Il ricordo di Naji al-Ali e il simbolo di Handala
Uno dei momenti più significativi della serata è arrivato quando Caparezza ha deciso di interrompere il flusso dello spettacolo per ricordare il fumettista palestinese Naji al-Ali, autore di una delle icone più potenti della cultura e della resistenza palestinese. Un richiamo tutt’altro che casuale in un tour che mette il fumetto al centro della propria narrazione artistica e che, in ogni tappa, coinvolge un disegnatore chiamato a realizzare un’opera dal vivo destinata a essere battuta all’asta per beneficenza.
Caparezza ha raccontato la storia di Handala, il bambino creato da Naji al-Ali nel 1969. Raffigurato sempre di spalle, con i piedi nudi e le mani intrecciate dietro la schiena, Handala rappresenta il popolo palestinese in esilio. Il suo autore spiegò che il bambino avrebbe mostrato il volto soltanto quando i palestinesi fossero tornati nella loro terra. Da allora Handala è diventato un simbolo universale di resistenza, memoria e dignità, capace di superare i confini del fumetto per entrare nella storia dell’arte e dell’impegno civile. Il silenzio con cui il pubblico ha accolto questo racconto ha dimostrato come anche in un grande festival estivo possa esserci spazio per la riflessione.
L’attenzione per il pubblico
Non sono mancati gli episodi che raccontano il rapporto speciale tra Caparezza e i suoi fan. Durante il concerto l’artista ha fermato brevemente l’esibizione per consentire i soccorsi a uno spettatore che aveva accusato un malore, attendendo che la situazione tornasse sotto controllo prima di riprendere lo spettacolo. Un gesto semplice ma significativo, accolto da un lungo applauso.

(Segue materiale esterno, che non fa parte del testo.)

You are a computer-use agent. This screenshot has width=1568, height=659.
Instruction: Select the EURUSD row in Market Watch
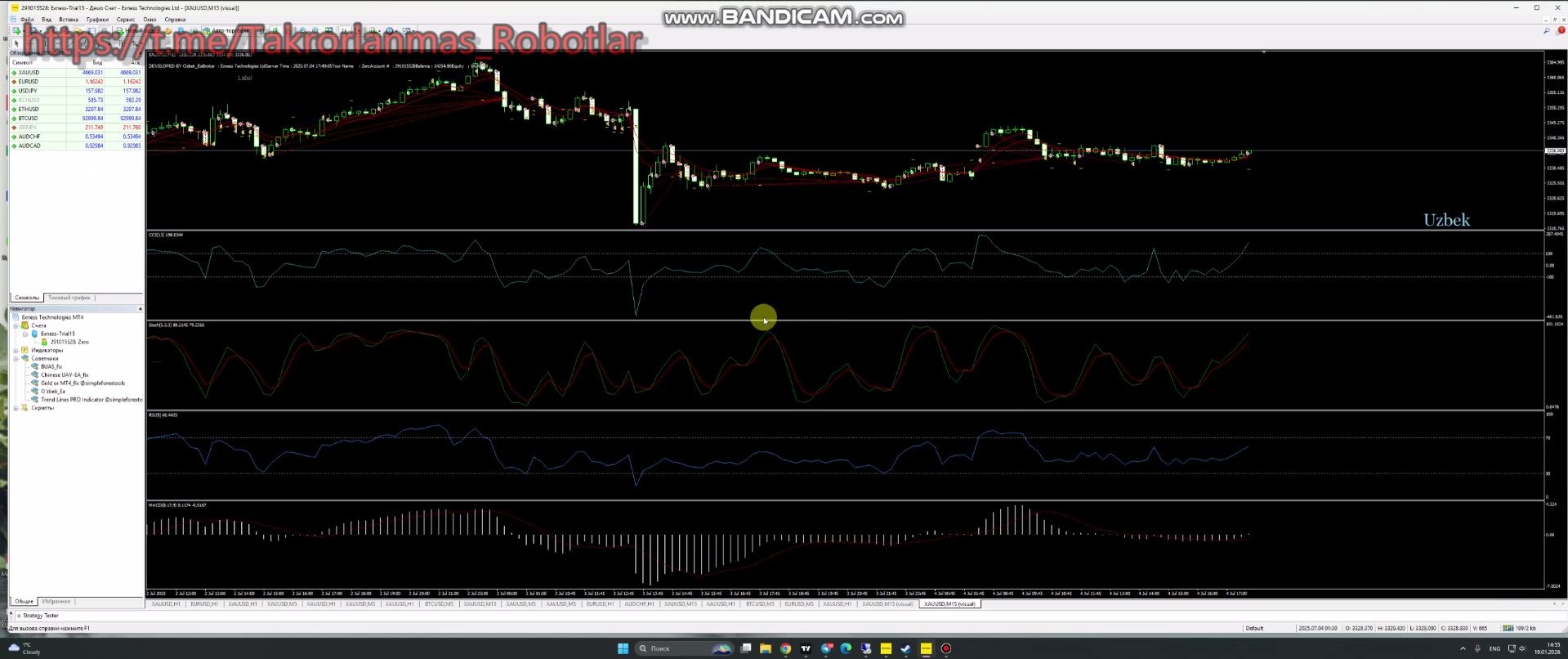coord(29,82)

Uno spettacolo che lascia il segno
Il concerto di Rock in Roma ha confermato ciò che i fan aspettavano da tempo: il ritorno di Caparezza non è soltanto quello di un musicista, ma di un autore capace di trasformare il live in un’esperienza culturale completa. Tra satira, filosofia, fumetto, musica e impegno civile, il suo spettacolo continua a dimostrare che il concerto può essere ancora un luogo dove divertirsi, emozionarsi e, soprattutto, pensare.